In a test of 68 molecules, a panel of 10
chemists agreed that one of the top three bonds the algorithm chose was
an important bond for 66 of the molecules. "The most informative ones
appear to be the best," says Grzybowski (Angewandte Chemie, doi.org/f2s2vc). This shows the algorithm, with no chemical knowledge of its own, can replicate some of the skill of human chemists.
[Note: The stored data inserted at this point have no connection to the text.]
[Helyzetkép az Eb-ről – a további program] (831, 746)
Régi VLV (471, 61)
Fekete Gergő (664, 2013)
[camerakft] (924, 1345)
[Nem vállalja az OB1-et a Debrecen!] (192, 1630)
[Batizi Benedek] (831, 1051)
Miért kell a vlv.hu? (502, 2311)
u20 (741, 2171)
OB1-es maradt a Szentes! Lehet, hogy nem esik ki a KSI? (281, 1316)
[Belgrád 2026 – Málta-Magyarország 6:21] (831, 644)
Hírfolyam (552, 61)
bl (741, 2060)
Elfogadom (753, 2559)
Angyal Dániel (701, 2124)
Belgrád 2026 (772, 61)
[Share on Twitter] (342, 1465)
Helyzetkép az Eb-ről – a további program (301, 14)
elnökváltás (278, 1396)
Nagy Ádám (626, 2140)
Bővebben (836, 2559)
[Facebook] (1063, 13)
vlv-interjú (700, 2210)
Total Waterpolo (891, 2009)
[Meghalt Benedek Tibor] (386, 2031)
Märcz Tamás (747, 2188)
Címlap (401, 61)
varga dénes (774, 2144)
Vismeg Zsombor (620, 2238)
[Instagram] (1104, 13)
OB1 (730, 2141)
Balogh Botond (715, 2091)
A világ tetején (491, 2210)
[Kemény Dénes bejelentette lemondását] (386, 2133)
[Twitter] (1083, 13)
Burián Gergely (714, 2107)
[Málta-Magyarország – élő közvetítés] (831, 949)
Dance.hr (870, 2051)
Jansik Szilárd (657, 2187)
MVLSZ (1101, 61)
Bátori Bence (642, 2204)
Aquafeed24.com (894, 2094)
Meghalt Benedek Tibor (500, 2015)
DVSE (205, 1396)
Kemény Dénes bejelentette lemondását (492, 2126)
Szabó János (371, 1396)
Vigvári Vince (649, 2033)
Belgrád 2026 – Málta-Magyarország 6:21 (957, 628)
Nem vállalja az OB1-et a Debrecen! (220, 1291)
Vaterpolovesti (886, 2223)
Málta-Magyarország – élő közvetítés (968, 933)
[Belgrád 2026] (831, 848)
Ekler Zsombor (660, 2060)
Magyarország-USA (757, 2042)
"We're trained to recognise patterns as organic chemists, and the patterns are related to the functionalities," says Robert Paton
of the University of Oxford. "This approach is obviously not limited by
the constraints of the human mind, so it can pick out unique fragments
that you might not always spot."
That insight could help to shake up the way compounds are made. Grzybowski previously developed Chematica,
software that wires up millions of molecules via their reaction
pathways in a sort of chemical internet capable of identifying quicker
and cheaper ways to produce substances. He is already using Chematica to
help pharmaceutical companies to simplify their drug production, and
plans to add the linguistic algorithm to the software.
Phil Blunsom,
a computational linguist at the University of Oxford, says it isn't
clear that chemistry is acting like a language, but the tools might
prove useful for data analysis. "It's always interesting to get
inspiration from techniques used in different fields, but that's
different to saying they are in some way the same problem."
Grzybowski thinks the language approach
has further promise. He plans to investigate more advanced linguistic
tools, like algorithms that measure how often words appear together or
in particular sequences, to see if they can also give context to
chemistry.
"They are setting a very interesting foundation that allows people to think differently," says Lee Cronin
of the University of Glasgow, UK, although he adds that the approach
still needs to prove itself. "If by doing a linguistic analysis you are
able to find a hidden pattern that allows you to make a new class of
molecule, then I think this is an incredibly profound development."